(begin)
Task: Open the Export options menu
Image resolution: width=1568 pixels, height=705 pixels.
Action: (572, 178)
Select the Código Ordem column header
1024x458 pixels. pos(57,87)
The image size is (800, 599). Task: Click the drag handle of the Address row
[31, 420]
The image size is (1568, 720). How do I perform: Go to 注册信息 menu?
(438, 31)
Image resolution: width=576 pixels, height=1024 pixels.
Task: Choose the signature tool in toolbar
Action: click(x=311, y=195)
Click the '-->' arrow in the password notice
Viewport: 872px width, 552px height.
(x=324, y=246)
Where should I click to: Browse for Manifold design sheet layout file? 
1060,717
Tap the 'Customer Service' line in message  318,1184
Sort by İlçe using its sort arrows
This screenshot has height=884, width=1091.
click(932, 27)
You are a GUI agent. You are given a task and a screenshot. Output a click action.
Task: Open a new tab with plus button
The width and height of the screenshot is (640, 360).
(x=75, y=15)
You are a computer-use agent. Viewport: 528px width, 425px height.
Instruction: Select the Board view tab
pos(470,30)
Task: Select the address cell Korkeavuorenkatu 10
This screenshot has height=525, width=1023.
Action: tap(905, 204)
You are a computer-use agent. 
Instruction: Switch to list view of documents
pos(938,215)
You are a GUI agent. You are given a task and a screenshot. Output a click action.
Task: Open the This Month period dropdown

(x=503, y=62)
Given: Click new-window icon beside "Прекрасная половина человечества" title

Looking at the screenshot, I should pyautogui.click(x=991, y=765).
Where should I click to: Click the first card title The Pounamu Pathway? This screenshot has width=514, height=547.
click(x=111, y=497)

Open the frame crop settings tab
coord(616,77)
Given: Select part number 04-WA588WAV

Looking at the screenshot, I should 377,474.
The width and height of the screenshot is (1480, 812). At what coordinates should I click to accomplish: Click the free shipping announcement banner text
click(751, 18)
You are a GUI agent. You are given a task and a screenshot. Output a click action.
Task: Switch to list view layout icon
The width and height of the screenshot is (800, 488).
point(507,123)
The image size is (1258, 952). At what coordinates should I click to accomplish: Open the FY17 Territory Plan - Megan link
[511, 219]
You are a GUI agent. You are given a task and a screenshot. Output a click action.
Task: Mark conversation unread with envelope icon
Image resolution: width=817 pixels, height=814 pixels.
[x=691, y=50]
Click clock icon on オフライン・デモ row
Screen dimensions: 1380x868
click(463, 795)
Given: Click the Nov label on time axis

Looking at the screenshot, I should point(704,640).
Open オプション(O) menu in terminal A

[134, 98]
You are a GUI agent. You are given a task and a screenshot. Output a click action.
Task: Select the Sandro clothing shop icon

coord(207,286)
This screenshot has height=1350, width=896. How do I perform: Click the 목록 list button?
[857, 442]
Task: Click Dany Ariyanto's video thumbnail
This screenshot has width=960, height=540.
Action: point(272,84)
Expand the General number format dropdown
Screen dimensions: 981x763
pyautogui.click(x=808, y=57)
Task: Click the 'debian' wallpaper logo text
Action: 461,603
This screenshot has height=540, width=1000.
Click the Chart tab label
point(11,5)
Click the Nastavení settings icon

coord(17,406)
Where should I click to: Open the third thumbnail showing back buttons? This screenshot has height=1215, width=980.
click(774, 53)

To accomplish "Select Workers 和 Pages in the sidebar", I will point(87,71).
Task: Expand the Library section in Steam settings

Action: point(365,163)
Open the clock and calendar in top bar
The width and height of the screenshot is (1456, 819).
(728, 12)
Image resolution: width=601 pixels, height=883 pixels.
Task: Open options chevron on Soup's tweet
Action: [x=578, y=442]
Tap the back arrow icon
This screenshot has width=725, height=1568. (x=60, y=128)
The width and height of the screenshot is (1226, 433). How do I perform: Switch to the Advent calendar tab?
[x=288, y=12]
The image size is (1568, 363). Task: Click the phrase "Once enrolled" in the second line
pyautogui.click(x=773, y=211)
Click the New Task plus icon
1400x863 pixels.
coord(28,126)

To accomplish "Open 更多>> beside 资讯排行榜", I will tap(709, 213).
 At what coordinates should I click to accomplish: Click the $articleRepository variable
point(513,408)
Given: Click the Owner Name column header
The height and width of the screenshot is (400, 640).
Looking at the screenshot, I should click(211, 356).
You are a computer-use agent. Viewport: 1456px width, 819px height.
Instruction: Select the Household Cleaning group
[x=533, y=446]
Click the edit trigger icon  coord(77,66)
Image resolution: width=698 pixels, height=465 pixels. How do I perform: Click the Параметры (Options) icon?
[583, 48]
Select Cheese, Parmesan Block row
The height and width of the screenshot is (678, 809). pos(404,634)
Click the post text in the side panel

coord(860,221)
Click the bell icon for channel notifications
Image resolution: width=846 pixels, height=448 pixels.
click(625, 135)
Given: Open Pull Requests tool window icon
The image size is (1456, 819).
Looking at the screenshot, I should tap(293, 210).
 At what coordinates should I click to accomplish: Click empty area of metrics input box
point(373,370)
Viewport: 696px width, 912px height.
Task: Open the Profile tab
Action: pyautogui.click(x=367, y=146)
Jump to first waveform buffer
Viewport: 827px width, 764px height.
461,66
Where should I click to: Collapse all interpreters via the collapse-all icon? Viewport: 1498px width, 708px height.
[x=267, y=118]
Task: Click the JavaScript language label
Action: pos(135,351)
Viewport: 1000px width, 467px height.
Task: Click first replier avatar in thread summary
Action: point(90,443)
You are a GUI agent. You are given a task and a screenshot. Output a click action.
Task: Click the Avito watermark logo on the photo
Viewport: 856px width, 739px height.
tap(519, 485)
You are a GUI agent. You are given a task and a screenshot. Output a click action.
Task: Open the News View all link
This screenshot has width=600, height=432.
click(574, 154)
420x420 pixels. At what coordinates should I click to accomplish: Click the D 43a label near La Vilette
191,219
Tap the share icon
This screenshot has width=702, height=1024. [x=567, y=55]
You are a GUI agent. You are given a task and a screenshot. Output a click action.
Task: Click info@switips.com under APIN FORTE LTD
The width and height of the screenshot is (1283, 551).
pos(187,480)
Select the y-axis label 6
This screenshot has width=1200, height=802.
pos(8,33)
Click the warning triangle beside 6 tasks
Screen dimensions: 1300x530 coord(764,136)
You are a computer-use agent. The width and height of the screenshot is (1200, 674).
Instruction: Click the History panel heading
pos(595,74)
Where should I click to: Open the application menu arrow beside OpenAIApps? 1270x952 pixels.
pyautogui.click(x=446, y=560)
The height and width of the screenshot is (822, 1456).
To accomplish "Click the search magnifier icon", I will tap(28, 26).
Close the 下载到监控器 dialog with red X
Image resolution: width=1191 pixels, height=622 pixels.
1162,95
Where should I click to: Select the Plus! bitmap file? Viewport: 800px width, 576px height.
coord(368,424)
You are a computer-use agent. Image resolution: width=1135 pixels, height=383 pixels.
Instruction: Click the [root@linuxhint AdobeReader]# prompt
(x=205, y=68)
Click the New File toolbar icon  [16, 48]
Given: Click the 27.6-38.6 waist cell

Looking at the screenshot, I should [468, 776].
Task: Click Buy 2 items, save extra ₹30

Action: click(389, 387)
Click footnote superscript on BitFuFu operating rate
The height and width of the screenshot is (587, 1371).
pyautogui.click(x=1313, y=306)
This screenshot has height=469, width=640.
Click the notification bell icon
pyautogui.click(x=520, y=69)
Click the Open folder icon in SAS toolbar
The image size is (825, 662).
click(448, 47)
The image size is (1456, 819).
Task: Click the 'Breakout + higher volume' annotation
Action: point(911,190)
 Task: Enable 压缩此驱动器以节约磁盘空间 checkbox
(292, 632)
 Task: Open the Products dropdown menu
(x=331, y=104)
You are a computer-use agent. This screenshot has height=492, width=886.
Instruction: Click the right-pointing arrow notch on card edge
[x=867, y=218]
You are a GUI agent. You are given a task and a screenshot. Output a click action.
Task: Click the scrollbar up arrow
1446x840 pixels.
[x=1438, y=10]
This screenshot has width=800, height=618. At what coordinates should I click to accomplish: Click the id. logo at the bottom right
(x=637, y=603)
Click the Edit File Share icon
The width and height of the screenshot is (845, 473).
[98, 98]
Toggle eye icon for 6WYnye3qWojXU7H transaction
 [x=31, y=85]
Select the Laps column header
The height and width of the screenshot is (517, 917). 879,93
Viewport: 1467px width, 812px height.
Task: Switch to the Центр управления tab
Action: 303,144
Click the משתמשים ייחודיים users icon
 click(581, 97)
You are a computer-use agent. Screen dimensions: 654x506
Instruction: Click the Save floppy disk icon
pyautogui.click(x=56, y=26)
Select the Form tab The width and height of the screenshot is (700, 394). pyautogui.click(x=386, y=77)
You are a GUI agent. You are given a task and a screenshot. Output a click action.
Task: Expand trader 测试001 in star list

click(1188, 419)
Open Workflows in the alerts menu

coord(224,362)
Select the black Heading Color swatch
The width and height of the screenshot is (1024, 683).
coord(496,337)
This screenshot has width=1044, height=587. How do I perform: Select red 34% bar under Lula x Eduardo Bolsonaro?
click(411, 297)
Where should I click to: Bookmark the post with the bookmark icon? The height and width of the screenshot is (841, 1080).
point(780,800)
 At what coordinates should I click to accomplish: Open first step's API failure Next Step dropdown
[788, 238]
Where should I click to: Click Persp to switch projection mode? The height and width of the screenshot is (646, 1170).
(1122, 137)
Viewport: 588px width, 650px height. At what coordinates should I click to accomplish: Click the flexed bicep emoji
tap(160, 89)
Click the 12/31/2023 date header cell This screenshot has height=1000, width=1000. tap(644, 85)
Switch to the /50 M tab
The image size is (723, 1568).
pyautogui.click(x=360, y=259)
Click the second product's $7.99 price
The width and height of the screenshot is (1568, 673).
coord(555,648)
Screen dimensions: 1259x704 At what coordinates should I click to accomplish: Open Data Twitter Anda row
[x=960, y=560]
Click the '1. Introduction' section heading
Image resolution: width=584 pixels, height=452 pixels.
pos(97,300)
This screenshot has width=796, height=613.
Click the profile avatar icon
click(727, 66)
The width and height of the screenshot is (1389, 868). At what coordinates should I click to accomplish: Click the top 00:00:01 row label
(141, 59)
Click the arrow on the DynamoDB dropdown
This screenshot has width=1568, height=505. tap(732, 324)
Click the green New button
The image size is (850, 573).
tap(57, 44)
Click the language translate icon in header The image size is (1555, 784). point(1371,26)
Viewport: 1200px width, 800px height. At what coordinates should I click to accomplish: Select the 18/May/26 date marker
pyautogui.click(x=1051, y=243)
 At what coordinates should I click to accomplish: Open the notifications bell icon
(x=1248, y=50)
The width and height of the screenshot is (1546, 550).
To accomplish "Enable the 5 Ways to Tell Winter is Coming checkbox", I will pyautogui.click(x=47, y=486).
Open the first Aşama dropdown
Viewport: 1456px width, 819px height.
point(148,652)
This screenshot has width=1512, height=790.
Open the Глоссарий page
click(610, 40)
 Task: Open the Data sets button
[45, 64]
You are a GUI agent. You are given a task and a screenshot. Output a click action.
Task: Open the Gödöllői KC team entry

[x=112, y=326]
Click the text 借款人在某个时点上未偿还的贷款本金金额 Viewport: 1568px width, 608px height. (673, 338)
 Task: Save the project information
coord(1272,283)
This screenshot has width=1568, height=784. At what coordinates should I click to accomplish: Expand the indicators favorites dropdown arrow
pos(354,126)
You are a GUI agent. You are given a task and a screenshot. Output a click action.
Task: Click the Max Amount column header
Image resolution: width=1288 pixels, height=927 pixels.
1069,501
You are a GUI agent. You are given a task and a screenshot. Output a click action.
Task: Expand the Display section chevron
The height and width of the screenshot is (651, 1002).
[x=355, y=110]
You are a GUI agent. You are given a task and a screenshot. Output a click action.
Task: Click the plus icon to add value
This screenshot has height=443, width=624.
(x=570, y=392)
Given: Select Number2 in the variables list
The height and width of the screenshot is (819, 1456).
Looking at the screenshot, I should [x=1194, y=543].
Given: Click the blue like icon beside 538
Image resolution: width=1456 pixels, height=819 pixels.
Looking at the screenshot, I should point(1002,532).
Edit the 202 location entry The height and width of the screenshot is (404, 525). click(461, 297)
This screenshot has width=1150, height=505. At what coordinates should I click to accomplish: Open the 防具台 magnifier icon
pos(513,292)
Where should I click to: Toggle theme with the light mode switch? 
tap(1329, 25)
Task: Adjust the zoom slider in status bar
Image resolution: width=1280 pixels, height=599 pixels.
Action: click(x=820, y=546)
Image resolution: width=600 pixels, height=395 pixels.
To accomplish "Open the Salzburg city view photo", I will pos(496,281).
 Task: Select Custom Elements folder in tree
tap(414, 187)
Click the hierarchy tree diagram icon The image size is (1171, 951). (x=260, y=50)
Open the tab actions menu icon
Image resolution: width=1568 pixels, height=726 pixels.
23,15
(end)
Aim »
Reproduce the material verbatim, starting at its first line and ending at the line that contains "Tap the 'Customer", with both of those lines included.

The answer »
Task: Open the Export options menu
Image resolution: width=1568 pixels, height=705 pixels.
Action: (572, 178)
Select the Código Ordem column header
1024x458 pixels. pos(57,87)
The image size is (800, 599). Task: Click the drag handle of the Address row
[31, 420]
The image size is (1568, 720). How do I perform: Go to 注册信息 menu?
(438, 31)
Image resolution: width=576 pixels, height=1024 pixels.
Task: Choose the signature tool in toolbar
Action: click(x=311, y=195)
Click the '-->' arrow in the password notice
Viewport: 872px width, 552px height.
(x=324, y=246)
Where should I click to: Browse for Manifold design sheet layout file? 
1060,717
Tap the 'Customer Service' line in message  318,1184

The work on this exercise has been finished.